-- BEGIN Information provided --

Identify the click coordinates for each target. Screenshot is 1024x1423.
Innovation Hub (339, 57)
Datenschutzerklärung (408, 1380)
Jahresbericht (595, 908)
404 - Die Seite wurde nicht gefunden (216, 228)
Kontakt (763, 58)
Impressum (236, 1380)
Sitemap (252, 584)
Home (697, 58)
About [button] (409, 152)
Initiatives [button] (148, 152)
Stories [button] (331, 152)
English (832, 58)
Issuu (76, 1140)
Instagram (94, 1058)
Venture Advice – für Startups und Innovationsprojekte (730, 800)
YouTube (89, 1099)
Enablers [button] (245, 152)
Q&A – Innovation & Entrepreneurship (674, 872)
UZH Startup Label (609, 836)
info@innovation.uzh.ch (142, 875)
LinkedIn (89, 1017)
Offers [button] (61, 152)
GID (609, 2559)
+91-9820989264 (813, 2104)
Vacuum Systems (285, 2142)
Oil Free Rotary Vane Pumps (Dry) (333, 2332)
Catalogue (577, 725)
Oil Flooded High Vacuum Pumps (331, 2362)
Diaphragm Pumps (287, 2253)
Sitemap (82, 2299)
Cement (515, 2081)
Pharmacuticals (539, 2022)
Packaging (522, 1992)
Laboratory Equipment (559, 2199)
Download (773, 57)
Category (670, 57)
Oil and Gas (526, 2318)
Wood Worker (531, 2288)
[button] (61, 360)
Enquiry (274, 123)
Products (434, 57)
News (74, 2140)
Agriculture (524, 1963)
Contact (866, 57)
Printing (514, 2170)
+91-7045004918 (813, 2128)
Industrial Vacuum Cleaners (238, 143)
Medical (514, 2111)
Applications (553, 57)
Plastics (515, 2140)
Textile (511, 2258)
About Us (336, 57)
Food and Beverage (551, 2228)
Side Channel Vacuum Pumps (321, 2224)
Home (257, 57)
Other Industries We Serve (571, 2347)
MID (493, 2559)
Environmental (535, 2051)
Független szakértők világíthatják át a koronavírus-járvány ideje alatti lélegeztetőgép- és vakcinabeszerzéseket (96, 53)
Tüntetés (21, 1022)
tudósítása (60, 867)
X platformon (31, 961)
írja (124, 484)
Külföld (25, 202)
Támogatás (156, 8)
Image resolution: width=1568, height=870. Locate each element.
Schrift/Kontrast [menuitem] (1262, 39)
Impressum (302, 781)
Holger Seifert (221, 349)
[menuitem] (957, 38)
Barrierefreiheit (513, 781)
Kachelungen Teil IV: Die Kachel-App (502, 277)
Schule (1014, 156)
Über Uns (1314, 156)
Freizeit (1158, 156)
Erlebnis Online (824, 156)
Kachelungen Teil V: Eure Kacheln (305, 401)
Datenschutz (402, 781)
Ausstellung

-- END Information provided --

Reproduce word for word the part of the material above that opens with the line containing "LinkedIn (89, 1017)" and closes with the line containing "Pharmacuticals (539, 2022)", including both of those lines.

_Answer to this exercise_
LinkedIn (89, 1017)
Offers [button] (61, 152)
GID (609, 2559)
+91-9820989264 (813, 2104)
Vacuum Systems (285, 2142)
Oil Free Rotary Vane Pumps (Dry) (333, 2332)
Catalogue (577, 725)
Oil Flooded High Vacuum Pumps (331, 2362)
Diaphragm Pumps (287, 2253)
Sitemap (82, 2299)
Cement (515, 2081)
Pharmacuticals (539, 2022)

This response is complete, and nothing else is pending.